The government wants to build dams in Budalang'i, Busia, to control flooding. But the country does not have a free hand because the Nile Basin Treaty binds countries not to dam waters in the catchment area owing to its importance as source of River Nile.

The Government is in discussions with other countries to come up with a solution that will be beneficial to all players because the area suffers from perennial flooding that causes loss of lives and destruction of property. Apart from the floods and drought that is still persistent in some parts of the country, the country has been engaging in constitutional reforms and an intensified war on corruption. Approximately 103,000 people are expected to benefit from food for work projects by the World Food Pro-gramme and Kenyan Government. The projects will distribute a total of 4,018 MT of food aid (cereals, pulses, and oil). The food aid is released to the beneficiaries based on the amount of work accomplished. By the end of May, the beneficiaries had received 450 MT of food. A short rains assessment by the Kenya Food Security Group on nutritional status of children in Turkana, Baringo and West Pokot indicate that while the situation in West Pokot is stable, there has been a marked deterioration in the malnutrition rates in Turkana and Baringo. Global Acute Malnutrition rates in Turkana have increased to between 18-37% from rates of 11-21% during the same time in 2002. Focus is also shifting to areas that are "grain basket" for the country. The Ministry of Agriculture and Livestock Development (MoALD) has already revised downward the predicted long-rains maize out-put, from a long-term average of 2.2 million MT to 1.8 million MT.

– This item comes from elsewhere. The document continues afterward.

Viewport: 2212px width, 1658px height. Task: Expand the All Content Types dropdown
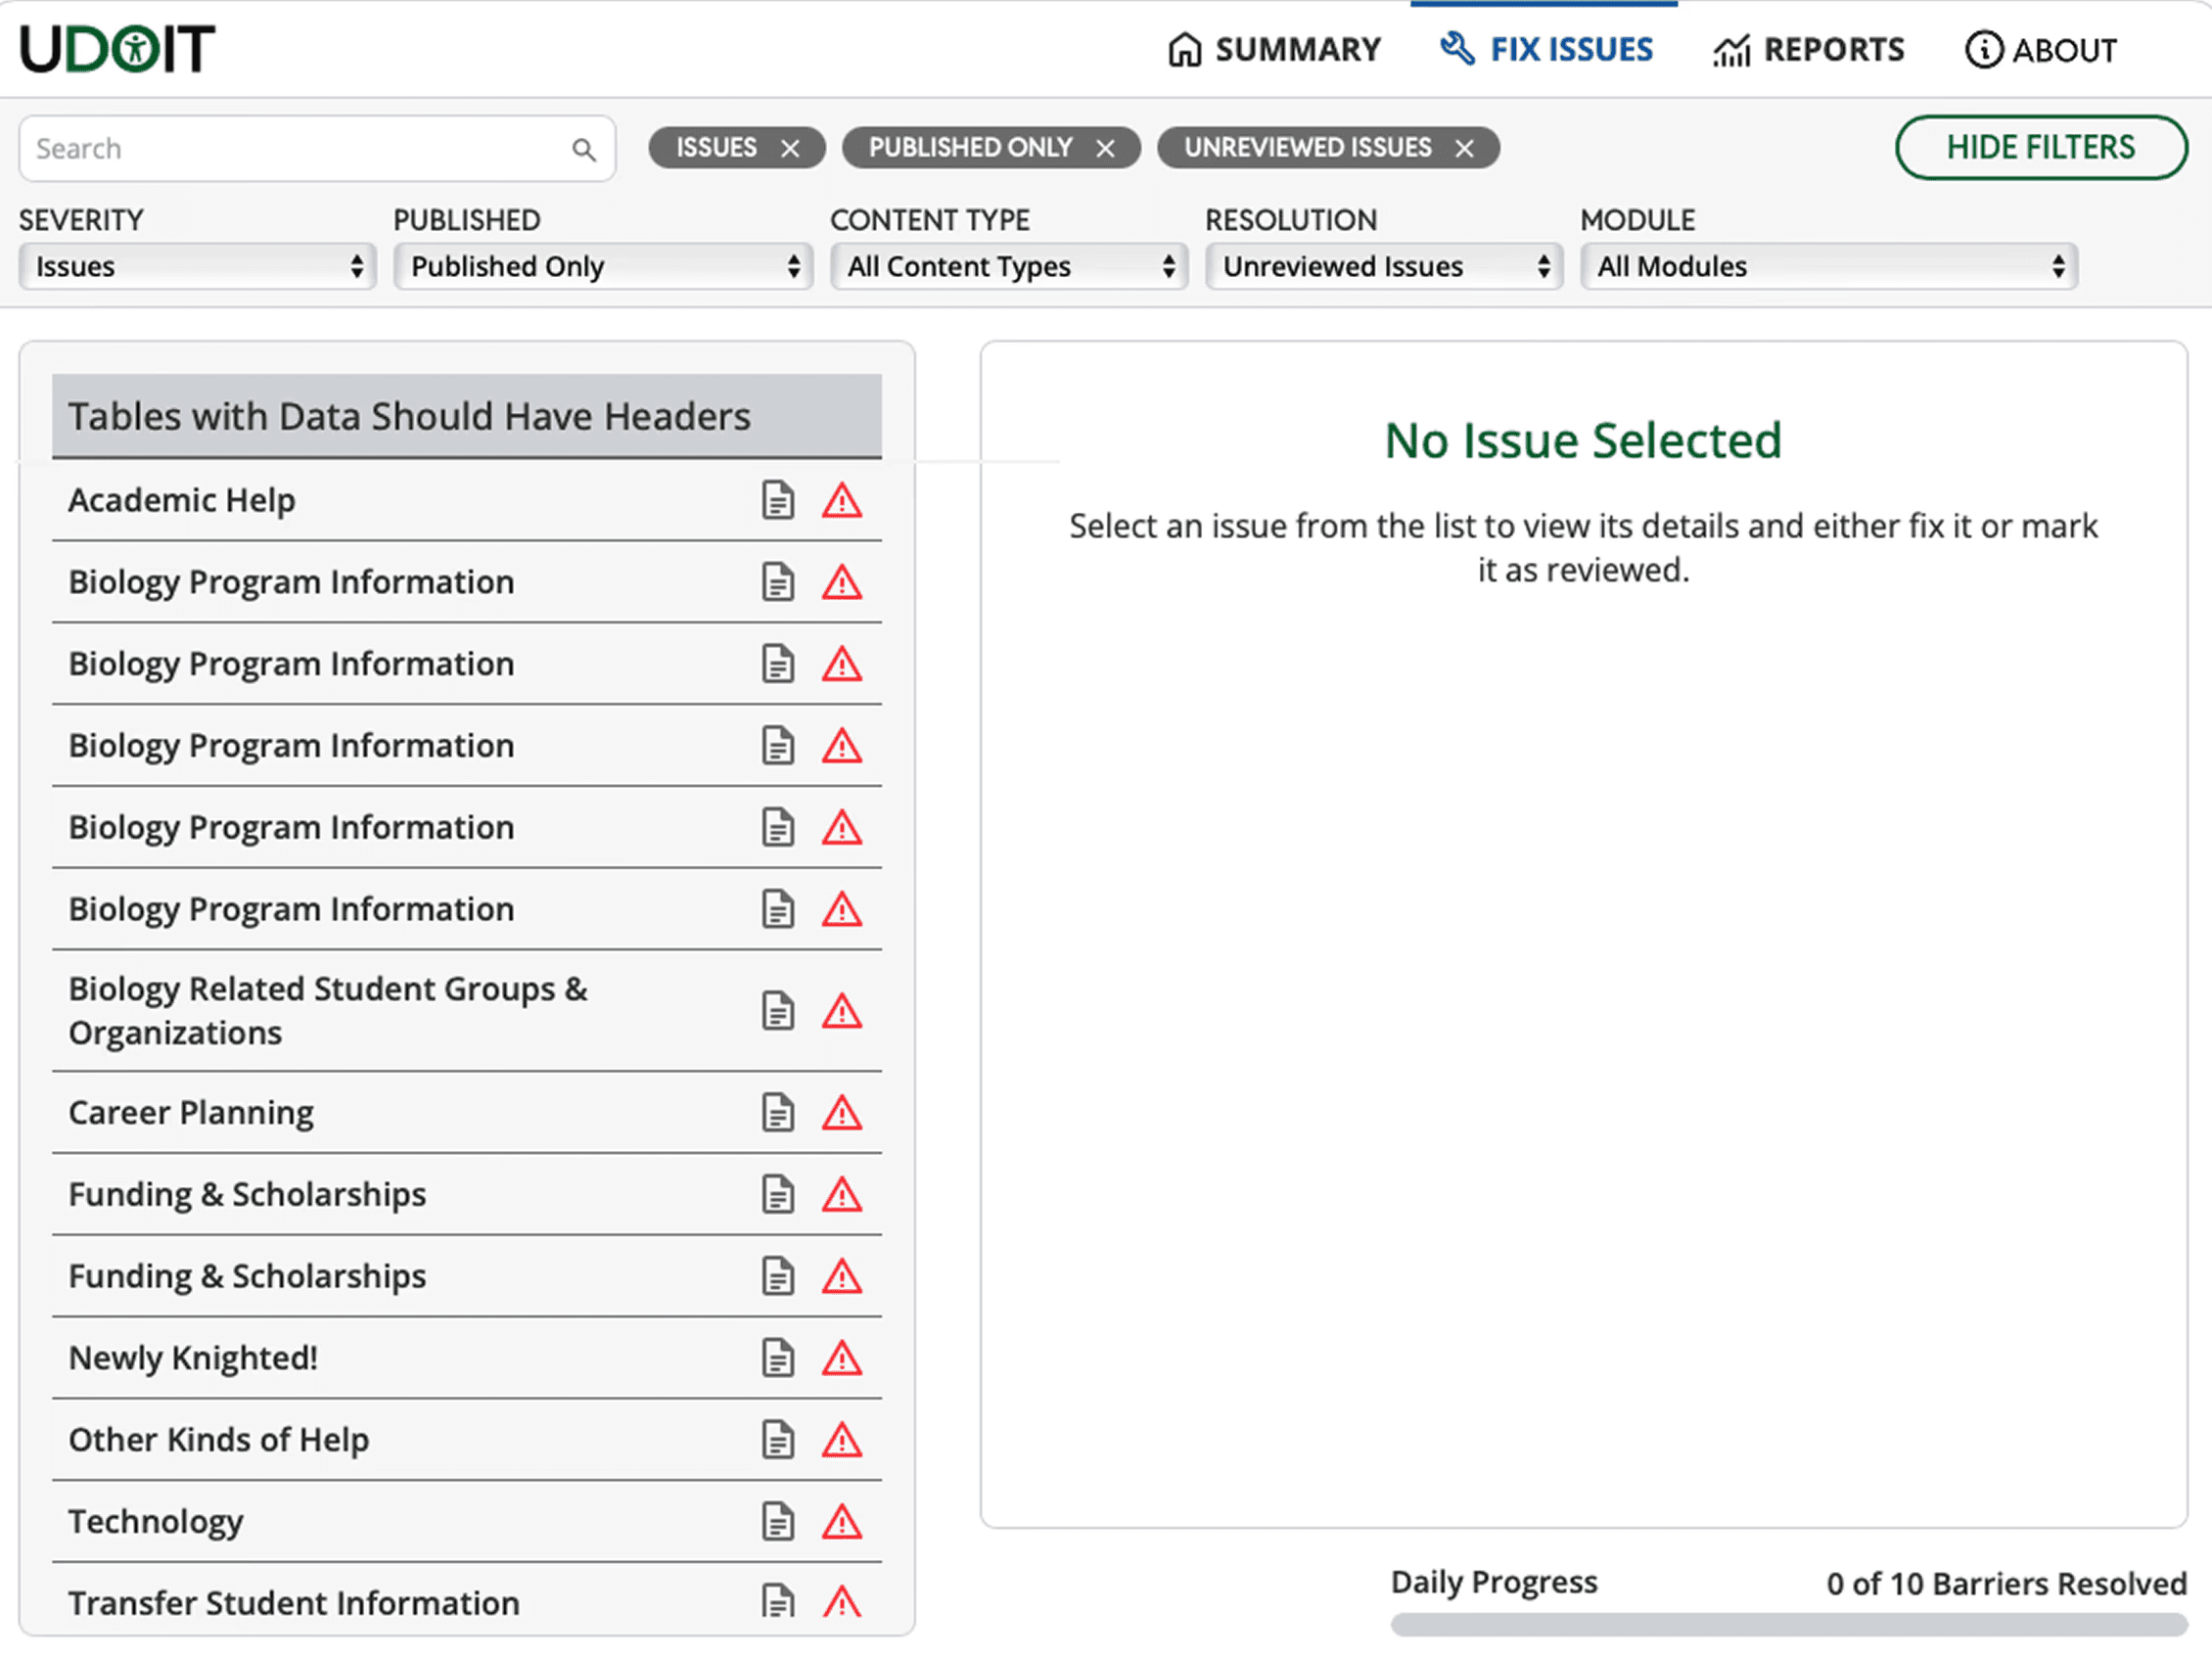pyautogui.click(x=1008, y=267)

The MoALD has reiterated that current national stocks are unlikely to meet domestic needs beyond the end of June 2003. The two-month delay in the start of the 2003 long-rains season in southwestern areas implies that the bulk of the first maize crop will be harvested toward the end of August instead of in late July. Response to displaced population has been very encouraging and the Kenya Red Cross and Office of the President have been the main bodies co-ordinating security. The country security awareness was put under the spotlight following the sighting of an Al-Queda operative in Mombasa. Some Western governments closed their embassies and Britain suspended direct flights into Nairobi. In addition, several countries issued travel warnings on non-essential travel to Kenya which has in turn adversely affected tourism and is likely to trigger massive loss of jobs in this sector.

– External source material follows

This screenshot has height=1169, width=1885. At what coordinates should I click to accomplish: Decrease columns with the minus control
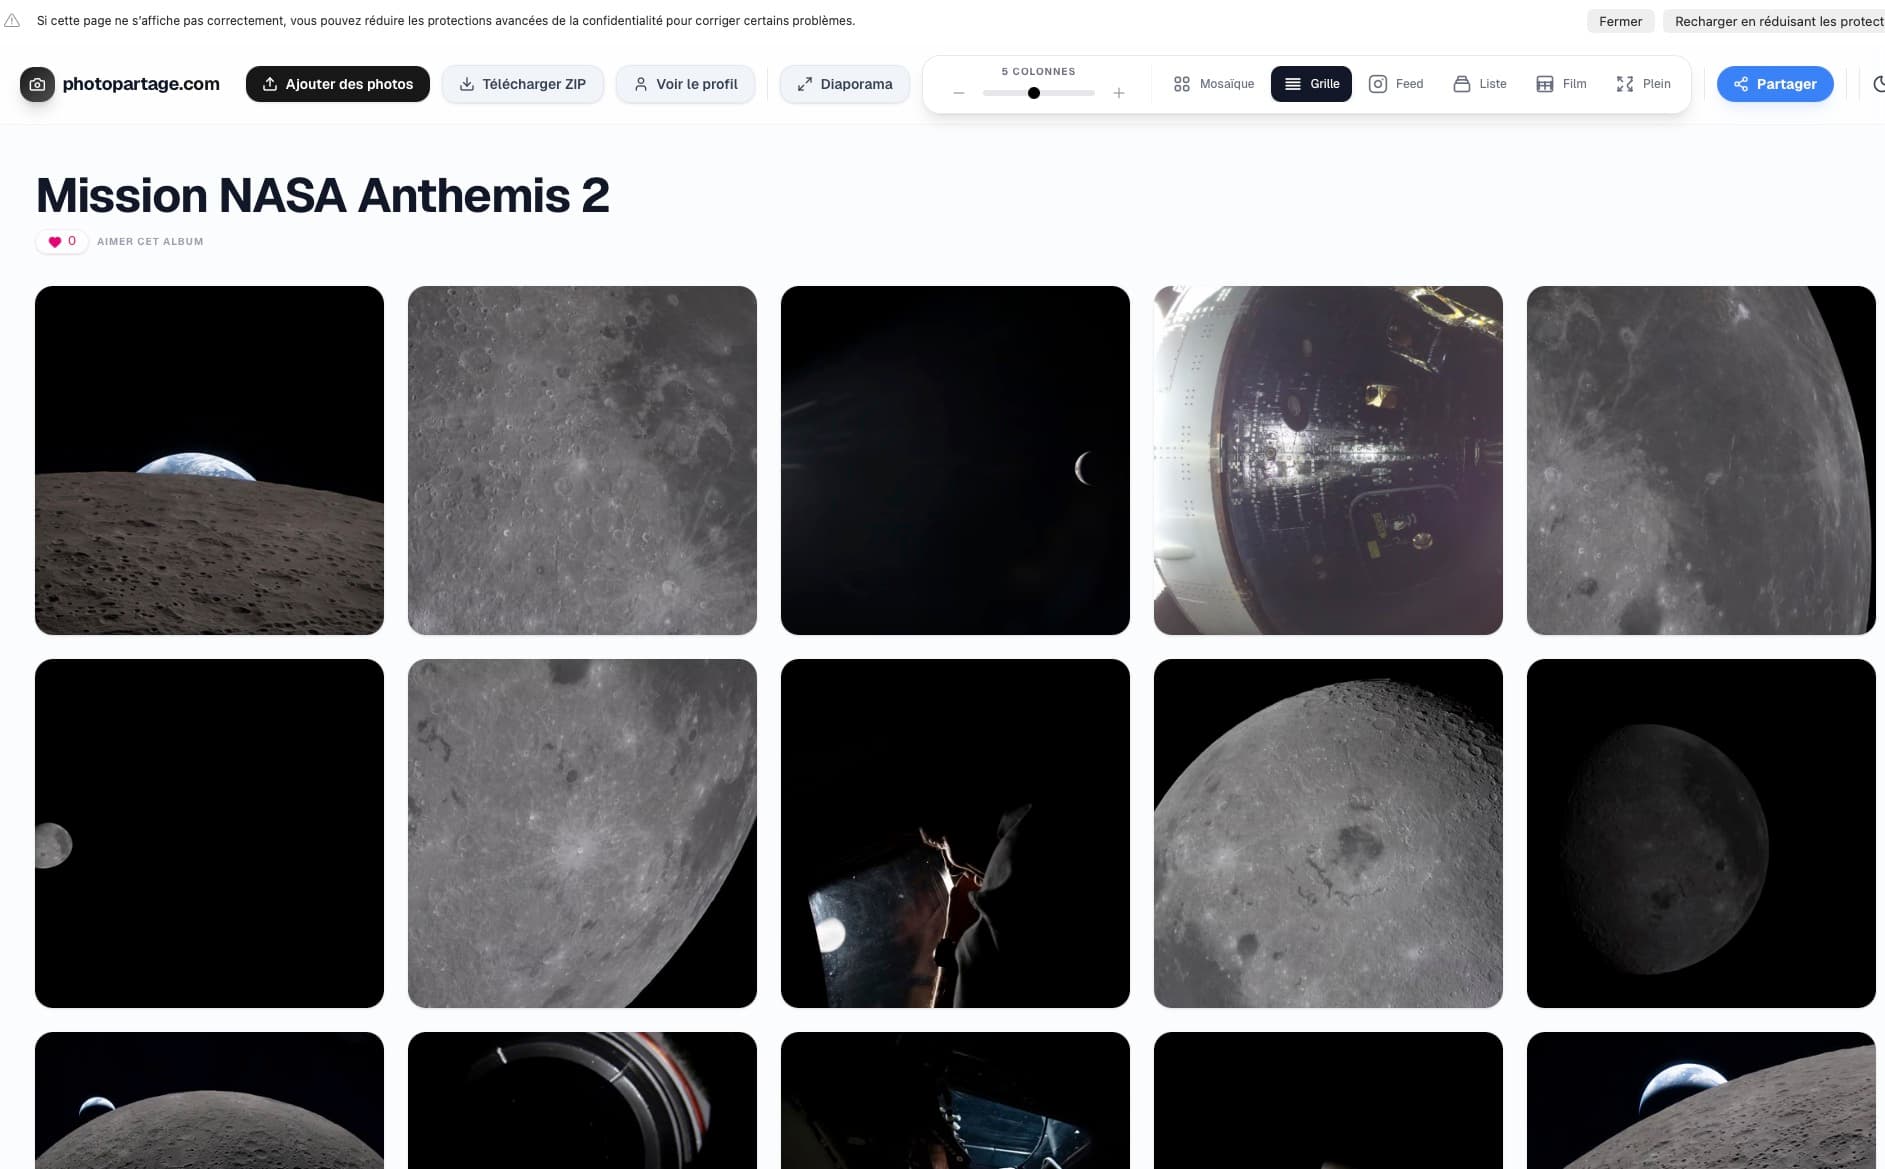tap(958, 92)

UNHCR repatriates Somali refugees

A first group of some 2,880 Somali refugees from Dadaab and Kakuma camps in Kenya have returned to northeast Somalia. The first group of 50 refugees was taken to Gal-kayo, north-east Somalia, aboard a UNHCR-chartered aircraft.

The UN refugee agency expects to assist the return by air of some 300 refugees to Bosasso, on the shores of the Gulf of Aden, and to Galkayo. At the end of the operation, some 2,880 refugees will be repatriated. The group is part of 6,000 refugees who had signed up for voluntary repatriation in 2001. A combination of funding difficulties and security problems in Somalia hindered their return. Before leaving the Dadaab refugee camps, northeast Kenya, the returning refugees received an assistance package consisting of basic supplies such as plastic sheeting to cover their tukuls (the dome-shaped shelter used by Somali communities), blankets, cooking utensils and jerry-cans. Each family also received a transport allowance for their onward trip to their places of origin. On arrival in Bosasso and Galkayo, they will receive a nine months' food ration from World Food Programme. In Puntland, UNHCR is helping to reintegrate returning refugees into the community by sponsoring a number of health, education and income-generating projects that cost the UN refugee agency more than $500,000 a year. These include health centres, a primary school, and fishing projects to export the sea's riches to the Middle East. UNHCR is now assessing the needs of the returnees and plans to set up further projects worth an additional $250,000.